Source – This post on Preston Curve has been created based on the article “What does the Preston curve postulate?” published in “The Hindu” on 4 June 2024.
Why in News?
It has been observed that with the increasing per capita income in India, there has been a shift in attention towards Preston curve which was first proposed by “Samuel H. Preston” in the year “1975“.
About the Preston Curve
1. About: The Preston Curve is a graph that shows the relationship between the average income per person in a country (usually measured as GDP per capita) and the average life expectancy of its people.
2. Origin: The concept was introduced by American sociologist Samuel H. Preston in his 1975 paper titled “The changing relation between mortality and level of economic development”.

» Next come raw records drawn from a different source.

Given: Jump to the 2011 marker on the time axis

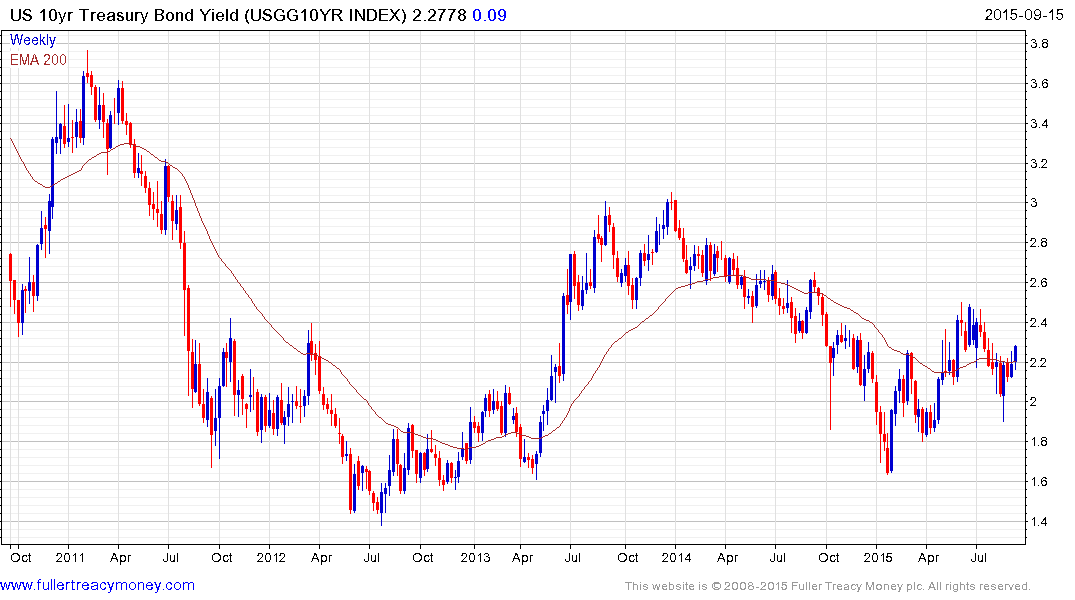Looking at the screenshot, I should point(68,557).
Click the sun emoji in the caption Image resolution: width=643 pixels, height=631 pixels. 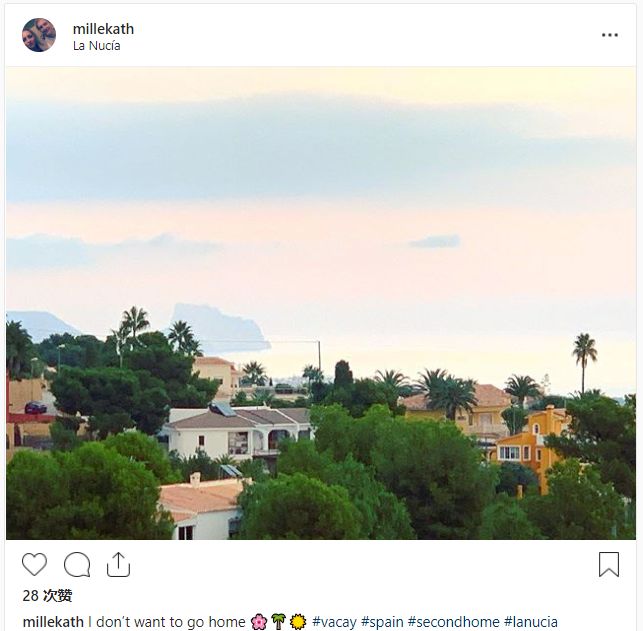[x=298, y=622]
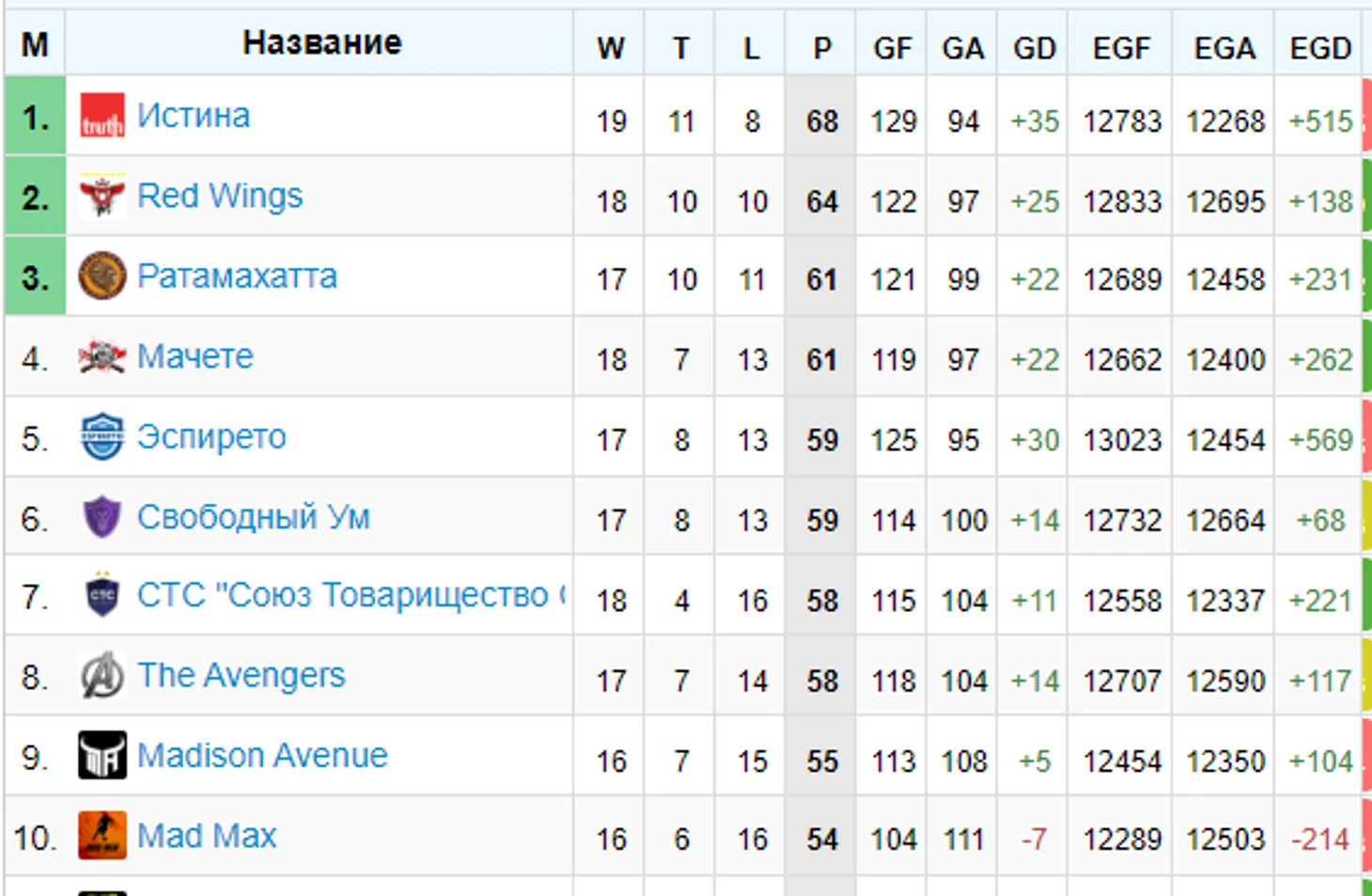Open the Red Wings team page

(220, 196)
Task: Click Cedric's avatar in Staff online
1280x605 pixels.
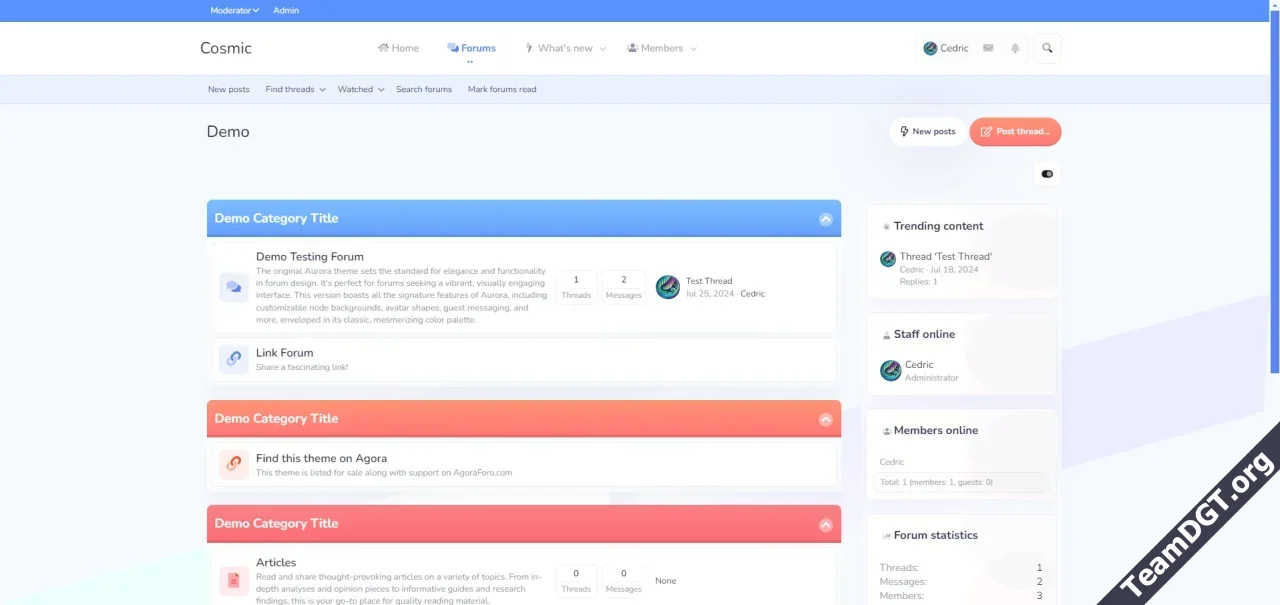Action: click(890, 371)
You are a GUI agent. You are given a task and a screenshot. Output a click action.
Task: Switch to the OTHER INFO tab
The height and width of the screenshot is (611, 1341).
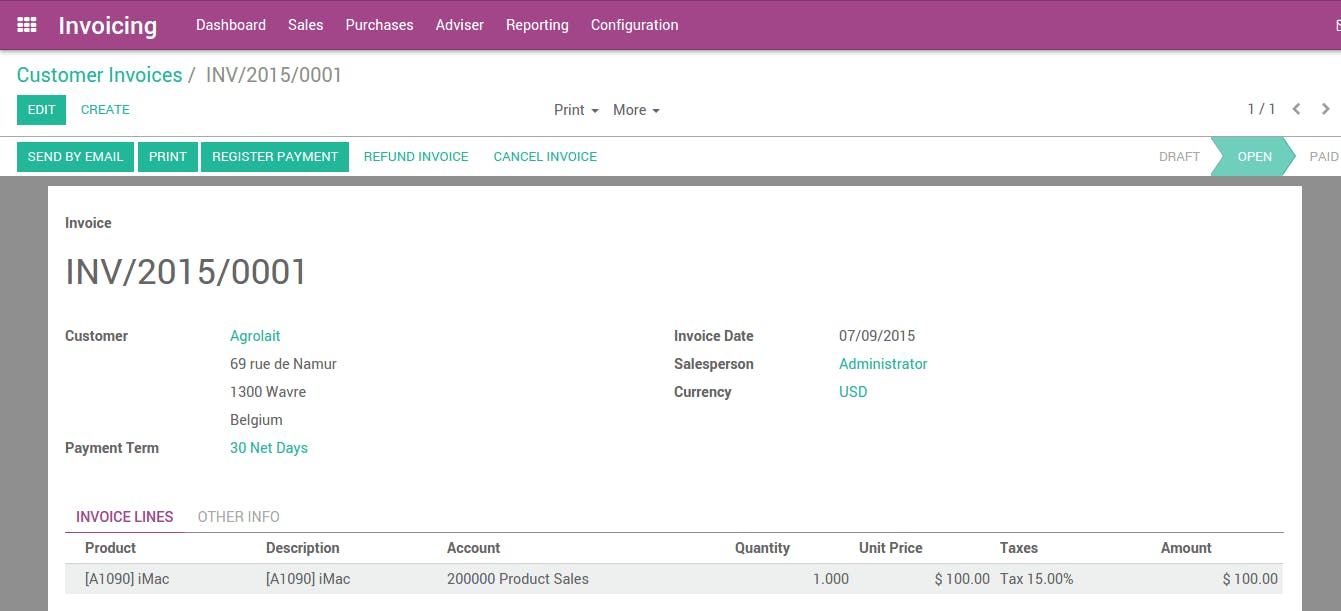[x=238, y=516]
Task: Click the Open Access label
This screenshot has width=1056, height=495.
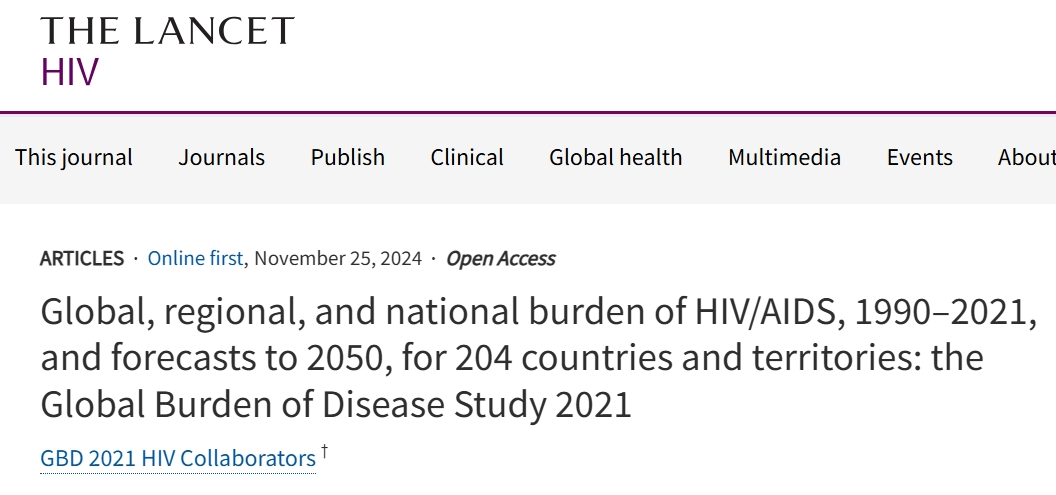Action: click(x=500, y=258)
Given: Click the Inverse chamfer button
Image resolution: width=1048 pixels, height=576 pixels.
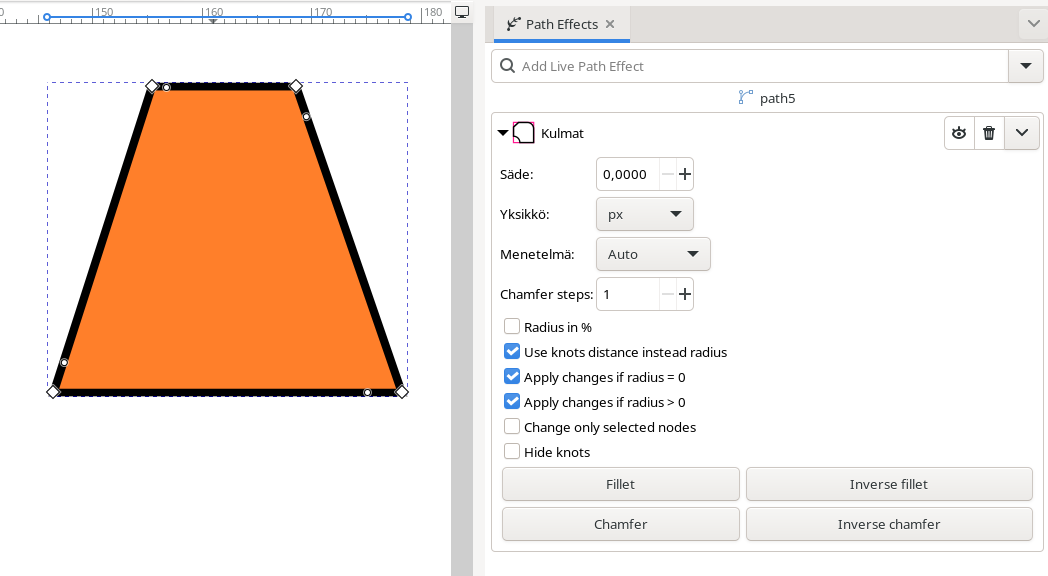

3. Key Observations of the Preston Curve:
i) Generally, people in wealthier countries live longer compared to those in poorer countries.
ii) This trend is likely because individuals in richer nations typically have better access to healthcare, education, clean environments, and nutritious food.
iii) Economic Growth and Life Expectancy: When a country’s economy grows and incomes rise, life expectancy also tends to increase significantly. This improvement is initially due to better access to basic necessities like food and healthcare.
Example: In India, the average income rose from approximately ₹9,000 per year in 1947 to about ₹55,000 in 2011. Correspondingly, the average life expectancy increased from 32 years to over 66 years during the same period.
5. Limitations of Income Growth on Life Expectancy: The relationship between per capita income and life expectancy starts to plateau beyond a certain point. Further increases in income do not lead to significant gains in life expectancy, possibly because there is a natural limit to human lifespan.